AIM: Rewrite the part of the listing below that opens with the line containing "Task: Close the Shifts dialog" and closes with the line containing "coord(9,546)" as a JSON list of strings. Include both of those lines, give each line its own string, and leave out blank lines.

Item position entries

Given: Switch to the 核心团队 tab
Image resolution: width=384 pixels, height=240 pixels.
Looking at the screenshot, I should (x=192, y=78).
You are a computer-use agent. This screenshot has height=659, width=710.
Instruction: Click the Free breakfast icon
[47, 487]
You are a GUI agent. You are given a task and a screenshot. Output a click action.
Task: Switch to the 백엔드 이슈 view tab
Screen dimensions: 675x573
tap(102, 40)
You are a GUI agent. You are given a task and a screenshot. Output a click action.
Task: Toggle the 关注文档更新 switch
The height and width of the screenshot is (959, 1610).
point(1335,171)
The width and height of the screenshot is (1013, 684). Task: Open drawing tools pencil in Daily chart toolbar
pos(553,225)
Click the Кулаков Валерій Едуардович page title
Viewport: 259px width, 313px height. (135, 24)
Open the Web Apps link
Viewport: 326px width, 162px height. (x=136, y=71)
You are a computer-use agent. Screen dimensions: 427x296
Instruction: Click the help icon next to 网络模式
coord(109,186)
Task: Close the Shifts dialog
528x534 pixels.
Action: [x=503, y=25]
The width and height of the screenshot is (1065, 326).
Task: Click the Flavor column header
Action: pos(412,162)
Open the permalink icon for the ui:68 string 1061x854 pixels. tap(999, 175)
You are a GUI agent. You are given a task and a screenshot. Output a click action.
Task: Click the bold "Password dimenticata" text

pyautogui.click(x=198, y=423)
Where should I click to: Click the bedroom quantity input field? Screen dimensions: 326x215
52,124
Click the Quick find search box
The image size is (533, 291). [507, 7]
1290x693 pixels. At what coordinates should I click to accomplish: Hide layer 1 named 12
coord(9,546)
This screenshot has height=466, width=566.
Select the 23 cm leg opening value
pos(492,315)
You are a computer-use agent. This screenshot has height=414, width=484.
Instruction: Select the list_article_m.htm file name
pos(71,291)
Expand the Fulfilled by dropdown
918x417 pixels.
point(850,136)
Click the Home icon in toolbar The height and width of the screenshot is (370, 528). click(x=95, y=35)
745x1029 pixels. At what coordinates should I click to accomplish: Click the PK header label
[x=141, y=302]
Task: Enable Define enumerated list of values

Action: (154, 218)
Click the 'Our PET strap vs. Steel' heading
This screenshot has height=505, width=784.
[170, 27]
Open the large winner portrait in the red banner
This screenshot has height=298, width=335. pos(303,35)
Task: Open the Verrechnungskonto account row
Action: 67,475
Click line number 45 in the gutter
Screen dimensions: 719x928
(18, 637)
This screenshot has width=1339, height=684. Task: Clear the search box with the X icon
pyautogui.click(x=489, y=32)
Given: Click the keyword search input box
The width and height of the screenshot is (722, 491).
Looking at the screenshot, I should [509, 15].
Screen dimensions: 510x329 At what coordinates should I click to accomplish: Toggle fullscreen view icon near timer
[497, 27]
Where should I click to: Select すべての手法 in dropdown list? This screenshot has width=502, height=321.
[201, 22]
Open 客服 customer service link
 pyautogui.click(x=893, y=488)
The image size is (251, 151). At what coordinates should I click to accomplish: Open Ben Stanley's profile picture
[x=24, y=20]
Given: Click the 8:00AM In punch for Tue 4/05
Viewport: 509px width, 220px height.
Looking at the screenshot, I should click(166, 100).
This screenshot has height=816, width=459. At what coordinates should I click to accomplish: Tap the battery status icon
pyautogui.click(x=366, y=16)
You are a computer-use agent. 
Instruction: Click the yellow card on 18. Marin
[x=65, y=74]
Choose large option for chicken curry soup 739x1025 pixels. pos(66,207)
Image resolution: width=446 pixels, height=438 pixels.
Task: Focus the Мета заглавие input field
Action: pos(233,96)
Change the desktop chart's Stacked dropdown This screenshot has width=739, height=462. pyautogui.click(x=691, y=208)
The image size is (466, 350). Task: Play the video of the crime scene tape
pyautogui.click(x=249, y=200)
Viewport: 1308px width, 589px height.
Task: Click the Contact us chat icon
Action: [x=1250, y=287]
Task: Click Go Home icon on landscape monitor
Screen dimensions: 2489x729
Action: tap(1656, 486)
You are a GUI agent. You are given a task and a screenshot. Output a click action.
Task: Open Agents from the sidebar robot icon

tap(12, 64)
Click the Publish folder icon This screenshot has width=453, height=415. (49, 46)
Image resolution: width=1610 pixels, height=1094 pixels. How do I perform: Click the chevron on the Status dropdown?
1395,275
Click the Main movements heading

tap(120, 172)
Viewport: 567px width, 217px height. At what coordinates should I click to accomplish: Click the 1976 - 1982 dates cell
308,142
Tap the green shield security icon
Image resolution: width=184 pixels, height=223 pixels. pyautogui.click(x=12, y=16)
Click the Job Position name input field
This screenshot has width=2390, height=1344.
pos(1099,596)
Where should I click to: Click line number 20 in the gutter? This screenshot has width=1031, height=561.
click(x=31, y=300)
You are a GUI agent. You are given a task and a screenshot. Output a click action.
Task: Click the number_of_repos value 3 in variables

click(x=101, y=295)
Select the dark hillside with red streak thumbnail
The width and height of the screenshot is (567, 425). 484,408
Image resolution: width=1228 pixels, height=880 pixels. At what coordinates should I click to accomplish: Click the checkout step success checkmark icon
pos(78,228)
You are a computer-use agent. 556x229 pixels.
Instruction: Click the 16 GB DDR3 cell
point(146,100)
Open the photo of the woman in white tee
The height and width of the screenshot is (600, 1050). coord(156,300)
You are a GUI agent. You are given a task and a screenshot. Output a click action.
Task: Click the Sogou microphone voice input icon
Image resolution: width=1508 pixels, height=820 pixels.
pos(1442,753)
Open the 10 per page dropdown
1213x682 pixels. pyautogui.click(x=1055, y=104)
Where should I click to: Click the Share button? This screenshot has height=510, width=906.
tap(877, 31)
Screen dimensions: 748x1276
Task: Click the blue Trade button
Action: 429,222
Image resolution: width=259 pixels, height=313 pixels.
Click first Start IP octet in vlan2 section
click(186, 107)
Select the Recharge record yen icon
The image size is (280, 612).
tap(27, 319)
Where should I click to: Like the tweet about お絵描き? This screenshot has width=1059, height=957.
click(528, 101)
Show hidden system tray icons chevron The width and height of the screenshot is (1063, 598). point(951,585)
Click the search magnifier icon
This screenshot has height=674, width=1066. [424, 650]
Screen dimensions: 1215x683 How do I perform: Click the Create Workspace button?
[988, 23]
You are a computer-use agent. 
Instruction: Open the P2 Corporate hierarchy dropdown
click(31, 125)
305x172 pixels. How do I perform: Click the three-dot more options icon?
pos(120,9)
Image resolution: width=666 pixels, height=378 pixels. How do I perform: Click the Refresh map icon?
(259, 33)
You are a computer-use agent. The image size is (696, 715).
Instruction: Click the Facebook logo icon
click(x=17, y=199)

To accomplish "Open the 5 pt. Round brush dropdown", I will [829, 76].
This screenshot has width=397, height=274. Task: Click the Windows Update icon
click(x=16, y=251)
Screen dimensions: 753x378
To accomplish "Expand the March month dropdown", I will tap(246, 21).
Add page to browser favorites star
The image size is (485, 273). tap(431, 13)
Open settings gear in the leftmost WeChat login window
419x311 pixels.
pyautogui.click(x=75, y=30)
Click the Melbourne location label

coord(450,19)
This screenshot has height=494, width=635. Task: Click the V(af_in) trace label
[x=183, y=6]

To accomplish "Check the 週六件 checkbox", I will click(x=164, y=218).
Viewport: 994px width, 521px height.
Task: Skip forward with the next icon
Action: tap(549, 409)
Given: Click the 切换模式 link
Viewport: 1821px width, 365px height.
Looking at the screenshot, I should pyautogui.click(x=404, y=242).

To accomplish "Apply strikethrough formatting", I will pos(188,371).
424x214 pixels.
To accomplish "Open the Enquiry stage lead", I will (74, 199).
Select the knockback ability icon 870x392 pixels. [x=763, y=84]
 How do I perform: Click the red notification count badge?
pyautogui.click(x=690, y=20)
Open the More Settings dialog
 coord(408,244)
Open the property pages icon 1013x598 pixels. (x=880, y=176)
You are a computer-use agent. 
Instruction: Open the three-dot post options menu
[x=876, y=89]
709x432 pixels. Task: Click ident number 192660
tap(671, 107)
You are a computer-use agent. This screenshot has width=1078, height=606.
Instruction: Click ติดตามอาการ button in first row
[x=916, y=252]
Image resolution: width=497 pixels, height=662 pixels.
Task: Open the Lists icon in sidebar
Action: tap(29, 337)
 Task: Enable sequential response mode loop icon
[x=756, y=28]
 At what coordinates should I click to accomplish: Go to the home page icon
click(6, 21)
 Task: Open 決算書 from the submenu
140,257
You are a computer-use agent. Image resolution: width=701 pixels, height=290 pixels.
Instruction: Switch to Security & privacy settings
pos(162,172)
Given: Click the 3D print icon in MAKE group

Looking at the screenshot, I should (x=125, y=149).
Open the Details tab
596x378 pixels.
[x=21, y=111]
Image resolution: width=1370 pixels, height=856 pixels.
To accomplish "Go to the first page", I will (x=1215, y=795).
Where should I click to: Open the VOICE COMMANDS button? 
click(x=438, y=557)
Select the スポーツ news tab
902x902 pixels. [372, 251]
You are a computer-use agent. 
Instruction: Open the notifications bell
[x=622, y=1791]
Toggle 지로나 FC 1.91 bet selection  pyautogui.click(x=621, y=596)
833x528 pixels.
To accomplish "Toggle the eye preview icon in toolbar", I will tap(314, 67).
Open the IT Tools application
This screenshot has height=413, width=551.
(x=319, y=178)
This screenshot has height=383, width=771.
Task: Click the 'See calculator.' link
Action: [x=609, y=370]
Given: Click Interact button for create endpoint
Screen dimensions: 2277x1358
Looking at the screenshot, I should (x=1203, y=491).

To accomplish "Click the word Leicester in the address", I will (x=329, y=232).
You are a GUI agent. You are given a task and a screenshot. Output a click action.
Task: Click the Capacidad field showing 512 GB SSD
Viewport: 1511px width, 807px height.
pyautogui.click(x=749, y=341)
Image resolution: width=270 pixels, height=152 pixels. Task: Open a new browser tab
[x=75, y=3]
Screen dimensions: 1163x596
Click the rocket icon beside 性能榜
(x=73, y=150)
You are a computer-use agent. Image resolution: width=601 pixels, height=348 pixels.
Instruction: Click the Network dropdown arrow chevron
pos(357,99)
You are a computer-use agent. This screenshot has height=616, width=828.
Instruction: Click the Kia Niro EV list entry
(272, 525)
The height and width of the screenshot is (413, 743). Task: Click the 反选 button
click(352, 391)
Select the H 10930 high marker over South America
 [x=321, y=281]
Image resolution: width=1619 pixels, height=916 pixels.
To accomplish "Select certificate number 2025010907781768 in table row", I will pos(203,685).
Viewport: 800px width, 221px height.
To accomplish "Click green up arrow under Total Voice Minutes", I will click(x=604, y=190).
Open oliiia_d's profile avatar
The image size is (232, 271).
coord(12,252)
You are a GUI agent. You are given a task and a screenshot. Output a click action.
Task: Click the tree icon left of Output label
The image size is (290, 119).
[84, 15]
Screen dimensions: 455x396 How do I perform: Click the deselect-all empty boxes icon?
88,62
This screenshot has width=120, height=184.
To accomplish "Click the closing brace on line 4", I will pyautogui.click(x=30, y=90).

RESPONSE TO THE EXERCISE:
[
  "Task: Close the Shifts dialog",
  "528x534 pixels.",
  "Action: [x=503, y=25]",
  "The width and height of the screenshot is (1065, 326).",
  "Task: Click the Flavor column header",
  "Action: pos(412,162)",
  "Open the permalink icon for the ui:68 string 1061x854 pixels. tap(999, 175)",
  "You are a GUI agent. You are given a task and a screenshot. Output a click action.",
  "Task: Click the bold \"Password dimenticata\" text",
  "pyautogui.click(x=198, y=423)",
  "Where should I click to: Click the bedroom quantity input field? Screen dimensions: 326x215",
  "52,124",
  "Click the Quick find search box",
  "The image size is (533, 291). [507, 7]",
  "1290x693 pixels. At what coordinates should I click to accomplish: Hide layer 1 named 12",
  "coord(9,546)"
]